Both Floreen and Elrich will also go up against the Republican nominee, Robin Ficker, in the contest to replace outgoing County Executive Ike Leggett (D).
The finance reports showed the amount each candidate had in the bank as of Aug. 21:
- Ficker had the most with $234,200;
- Floreen was second with $135,832; and
- Elrich was last with $102,932.
Floreen has spent $206,207 since she announced the start of her unaffiliated bid in early July, about $180,855 of that going to two organizing firms—FieldWorks and The North Consulting—that assisted her in petitioning her way onto the ballot. She said about 400 volunteers also helped her collect more than 20,000 signatures in her petition effort.

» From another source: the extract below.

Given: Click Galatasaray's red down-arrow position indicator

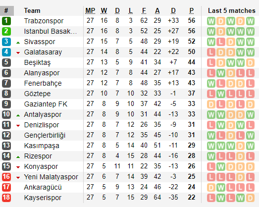Looking at the screenshot, I should 18,53.
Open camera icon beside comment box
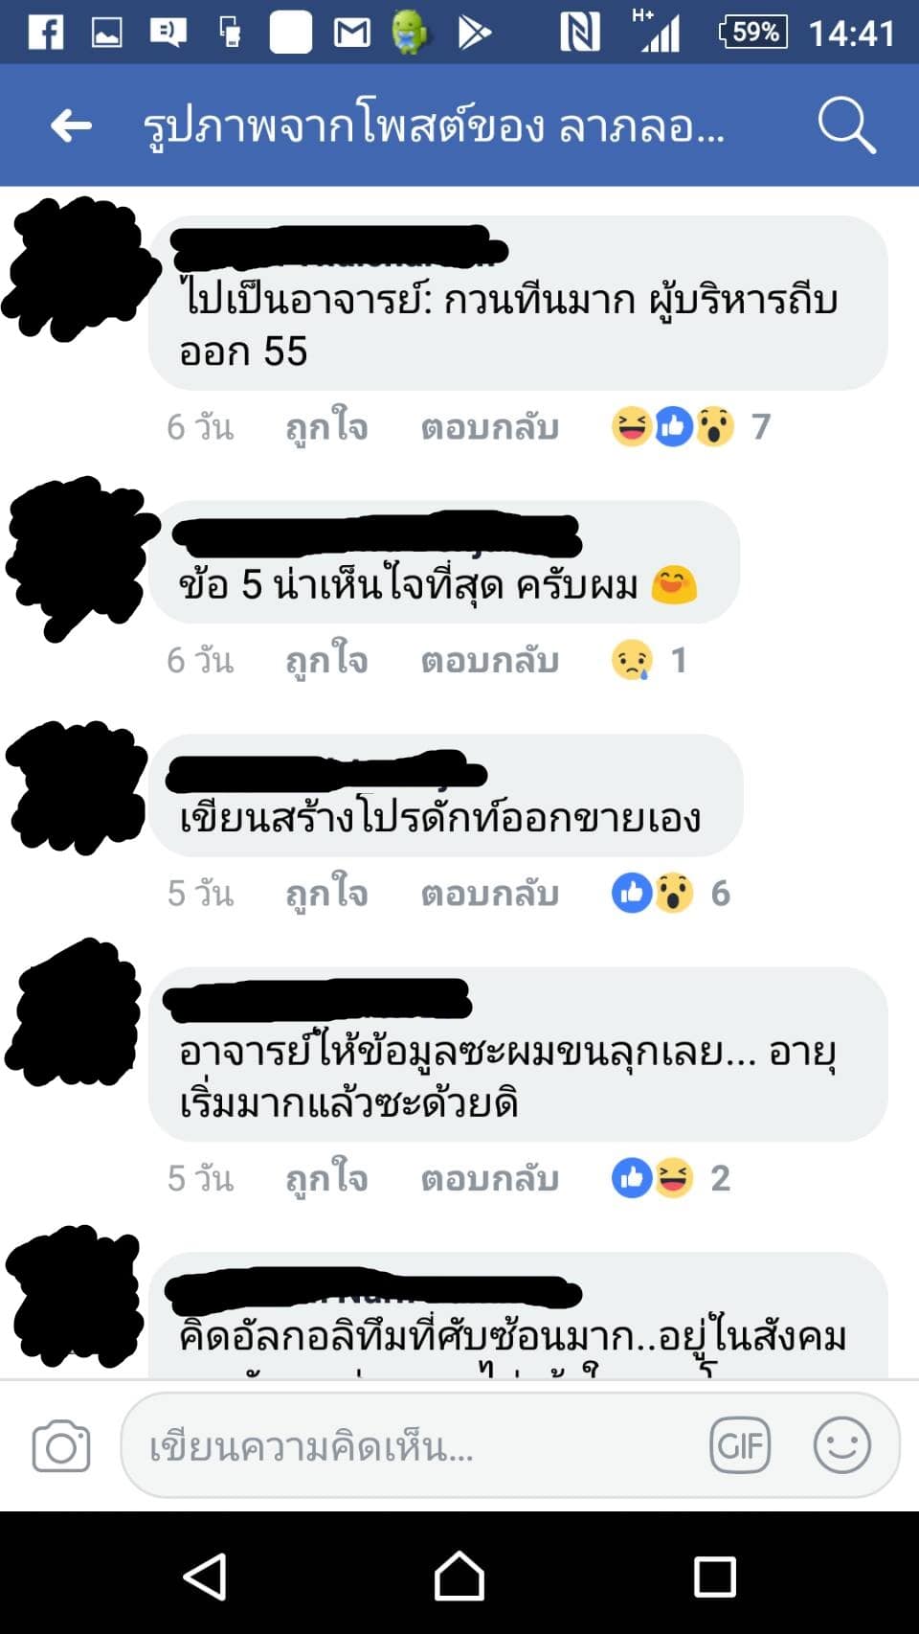This screenshot has height=1634, width=919. coord(61,1446)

Ficker said in 2006, he petitioned his way onto the ballot as an independent county executive candidate on a $2,000 budget.
“Contrast that with Nancy Floreen, who spent $180,000 getting the signatures. What’s wrong with that picture?” he said Wednesday. “Obviously, I get the job done cheaper, and as county executive, I’ll do the same thing.”
Floreen received 129 contributions over the reporting period, 35 of which were for the $6,000 legal maximum, her filing with the State Board of Elections shows. At least two-thirds of the money she raised came from donors with ties to development, real estate and construction. People in some of these industries are uneasy at the prospect of Elrich becoming county executive, Floreen said.
“What they tell me is they are concerned about having someone in charge with a strong vision for a growing economy for Montgomery County, because if we don’t have that, we do not have the resources to pay for our school system and our amenities that we provide throughout Montgomery County,” she said.
The average donation amount for Floreen was about $2,651, compared to roughly $77 for Elrich and $61 for Ficker.
Because Elrich is using the county’s new public financing system, he is limited to individual contributions of $150 or less, but in exchange, he’s eligible for matching county subsidies. As of Aug. 21, he’d received about $787,590 in public support. Floreen wasn’t eligible to participate in public financing because she entered the running too late to qualify for the program.
Ficker is also enrolled in the public financing system, which has supplied him with $231,185 as of Aug. 21.
County executive candidates can get up to $750,000 in public funding for the primary and another $750,000 during the general election; Elrich received the maximum amount for the June primary and has already started tapping into the second available batch of subsidies, the reports show.
A candidate’s leftover public funds from the primary can roll over and be spent in the general election, according to council attorney Amanda Mihill.
The system could present some challenges for Elrich going into the general, because he won’t be able to solicit funds from contributors who have already donated the $150 maximum during the primary. Mihill said the donors who hadn’t yet hit the $150 threshold could continue supporting Elrich before the November election.
Elrich did not respond to a request for comment Wednesday.
The most recent campaign finance reports also offered insight into the spending and fundraising in the final weeks of the Democratic primary.
Over the course of their primary contest, the six Democratic contenders together spent more than $8.6 million, the lion’s share of that by Potomac businessman David Blair.
With expenditures topping $5.7 million, the Blair campaign set an all-time spending record in the Democratic primary for county executive, more than doubling one that had been in place since 2006.
The newest state finance report also reveals the candidate dipped into his personal fortune to power his campaign through the final stretch. He loaned his political committee more than $1 million on June 11 and another $1 million just five days ahead of the June 26 primary. An additional $518,000 in personal loans came in July and August, as he pressed forward with a recount when the initial vote totals put him in a near-tie with Elrich. Altogether, Blair loaned his campaign in excess of $5.1 million for the primary contest.
Despite outspending Elrich more than six-to-one, Blair lost the Democratic nomination to him by a mere 77 votes.